Once I had this implemented and worked through a few small glitches;, results were much improved in the 360 version of my game. Performance was much much better, I could multi-sample again, and the results looked great. So while things didn’t exactly work out in an ideal way, I’m pleased enough with the results.

If you’re interested in this, be sure to check out my sample


5 thoughts on “LogLuv Encoding for HDR

  1. I also think it’s something useful for just about anyone trying to do HDR on the 360 through XNA, and I’m hoping some people will stumble upon it.

    I didn’t exactly stumble on it, I found your blog through GameDev.net, but it is indeed useful!

  2. Two small questions:
    1) What is the reasoning behing your “Xp_Y_XYZp” local variable name?
    2) What do the matrices M and inverseM convert to/from? It is not just linear to LogLUV and vice versa since the conversion isn’t finished yet?
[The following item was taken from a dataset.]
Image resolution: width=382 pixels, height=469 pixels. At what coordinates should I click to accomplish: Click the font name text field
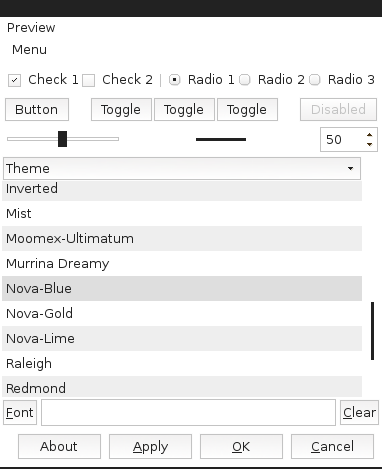pyautogui.click(x=188, y=412)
  3. 1) The code was taken from Christer’s blog post, so he’s the one who came up with the variable names. If you read through the linked post, he explains how he simplified the math into what’s represented in the code. He calls it that because one of the intermediate steps is converting to CIE XYZ, and he folds a dot product into the matrix multiply to produce X, Y, and the dot product result (that he calls ‘XYZ’). He also folds in the multiplication of two other constants, to produce what he calls X` and XYZ`, hence the ‘p’ in the variable name (short for ‘prime’, I assume).
    2) See above. It’s a combination of converting from RGB -> XYZ, and some of the related math for converting to LogLuv.

  4. Sorry for bothering you with this again, but I read the article of Christer which started with a linear RGB to XYZ conversion and sequentially added extra operations to the conversion matrix M.
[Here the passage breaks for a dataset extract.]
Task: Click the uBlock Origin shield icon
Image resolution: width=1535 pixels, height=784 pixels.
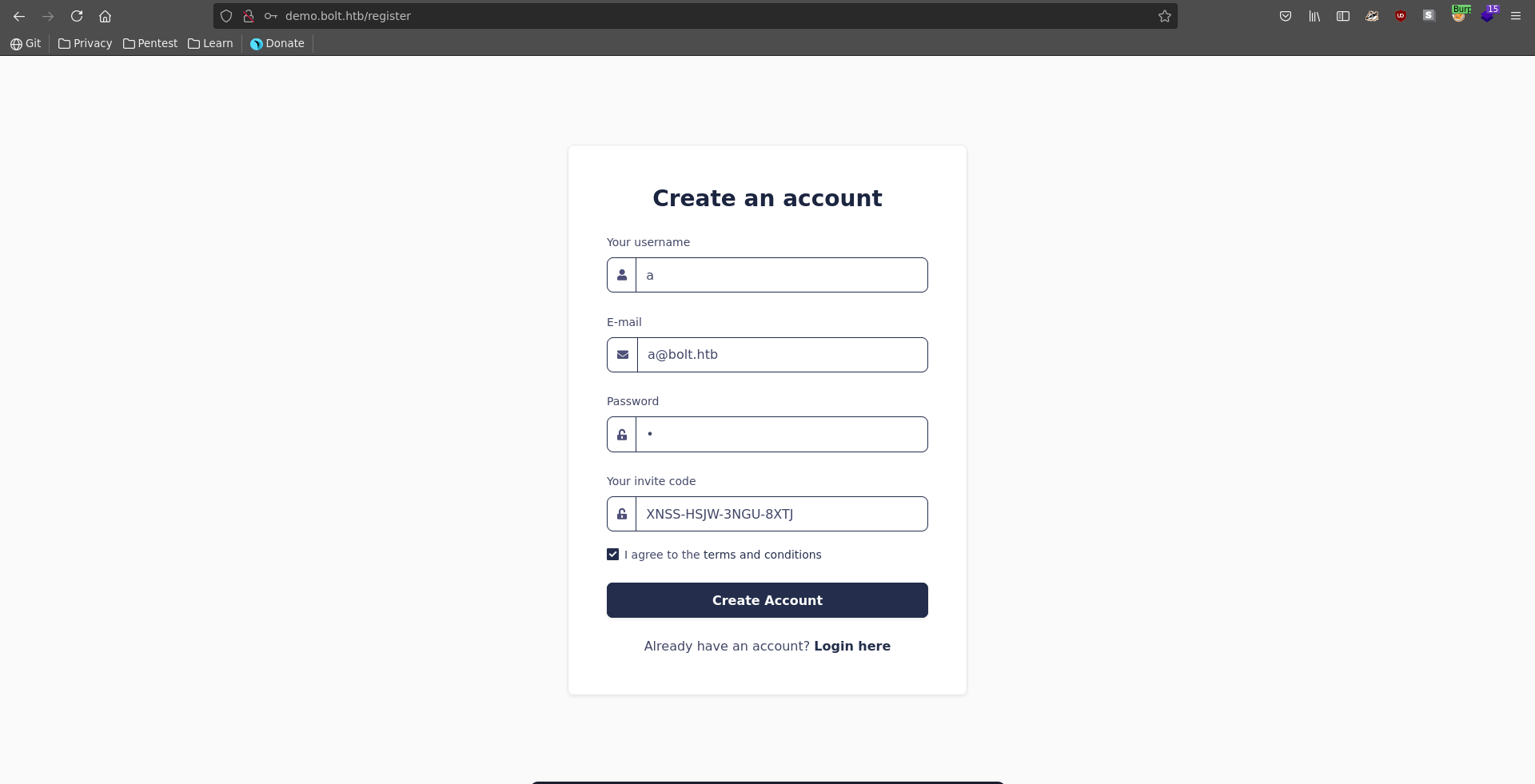Action: click(x=1401, y=16)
    I am not very familiar with display formats, so feel free to correct me. The CCIR became the ITU-R, so I presume that “CCIR 709” is the same as “ITU-R Recommendation BT.709” (a.k.a. “Rec. 709” or “BT.709”)? If this is the case, the used RGB-to-XYZ conversion (cfr. paper by Gregory Ward) is different from the one used in Real-Time Rendering (3th edition), pbrt-v2, pbrt-v3 and Mitsuba (which all use the same coefficients)?

    Thanks in advance.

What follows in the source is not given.